SET EXERCISE.
In the items below, copy out unchanged the stretch from the line containing "Select the All results tab" through the end of the items.

——

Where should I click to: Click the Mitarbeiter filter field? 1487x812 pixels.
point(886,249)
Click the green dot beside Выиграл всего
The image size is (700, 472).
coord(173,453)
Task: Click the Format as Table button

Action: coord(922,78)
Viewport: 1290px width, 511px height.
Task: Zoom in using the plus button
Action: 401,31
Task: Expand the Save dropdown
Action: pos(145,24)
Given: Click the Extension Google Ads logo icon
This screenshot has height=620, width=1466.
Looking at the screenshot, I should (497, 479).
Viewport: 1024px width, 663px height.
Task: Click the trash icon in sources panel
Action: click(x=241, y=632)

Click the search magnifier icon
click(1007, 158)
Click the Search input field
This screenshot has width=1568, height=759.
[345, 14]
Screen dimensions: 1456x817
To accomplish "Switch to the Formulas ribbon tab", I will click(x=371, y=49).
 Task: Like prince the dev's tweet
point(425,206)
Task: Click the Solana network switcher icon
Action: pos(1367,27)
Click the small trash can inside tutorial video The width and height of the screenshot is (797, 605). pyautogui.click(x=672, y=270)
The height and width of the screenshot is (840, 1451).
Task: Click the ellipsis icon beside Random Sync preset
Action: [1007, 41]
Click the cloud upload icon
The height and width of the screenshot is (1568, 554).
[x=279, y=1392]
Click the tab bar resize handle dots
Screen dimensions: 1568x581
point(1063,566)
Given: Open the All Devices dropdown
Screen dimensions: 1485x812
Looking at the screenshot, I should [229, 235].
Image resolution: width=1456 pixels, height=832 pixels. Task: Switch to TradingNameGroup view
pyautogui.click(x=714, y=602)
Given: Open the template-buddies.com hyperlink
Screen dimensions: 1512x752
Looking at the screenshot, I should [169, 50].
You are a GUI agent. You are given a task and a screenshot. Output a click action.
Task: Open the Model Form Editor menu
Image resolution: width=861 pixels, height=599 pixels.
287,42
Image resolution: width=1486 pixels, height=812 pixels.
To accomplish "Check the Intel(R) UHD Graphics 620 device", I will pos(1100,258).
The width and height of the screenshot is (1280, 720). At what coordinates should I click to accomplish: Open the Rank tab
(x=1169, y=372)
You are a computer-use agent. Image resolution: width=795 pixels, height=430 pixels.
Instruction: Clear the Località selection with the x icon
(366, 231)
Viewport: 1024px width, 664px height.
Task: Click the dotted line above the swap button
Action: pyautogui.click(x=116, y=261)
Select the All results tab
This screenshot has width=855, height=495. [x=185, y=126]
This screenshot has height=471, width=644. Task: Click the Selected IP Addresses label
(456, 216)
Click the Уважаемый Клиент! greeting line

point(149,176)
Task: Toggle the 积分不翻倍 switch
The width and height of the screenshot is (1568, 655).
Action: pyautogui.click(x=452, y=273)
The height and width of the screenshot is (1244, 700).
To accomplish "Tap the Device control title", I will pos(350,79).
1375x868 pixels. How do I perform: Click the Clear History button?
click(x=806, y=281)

——

FULL ANSWER.
Select the All results tab
This screenshot has width=855, height=495. [x=185, y=126]
This screenshot has height=471, width=644. Task: Click the Selected IP Addresses label
(456, 216)
Click the Уважаемый Клиент! greeting line

point(149,176)
Task: Toggle the 积分不翻倍 switch
The width and height of the screenshot is (1568, 655).
Action: pyautogui.click(x=452, y=273)
The height and width of the screenshot is (1244, 700).
To accomplish "Tap the Device control title", I will pos(350,79).
1375x868 pixels. How do I perform: Click the Clear History button?
click(x=806, y=281)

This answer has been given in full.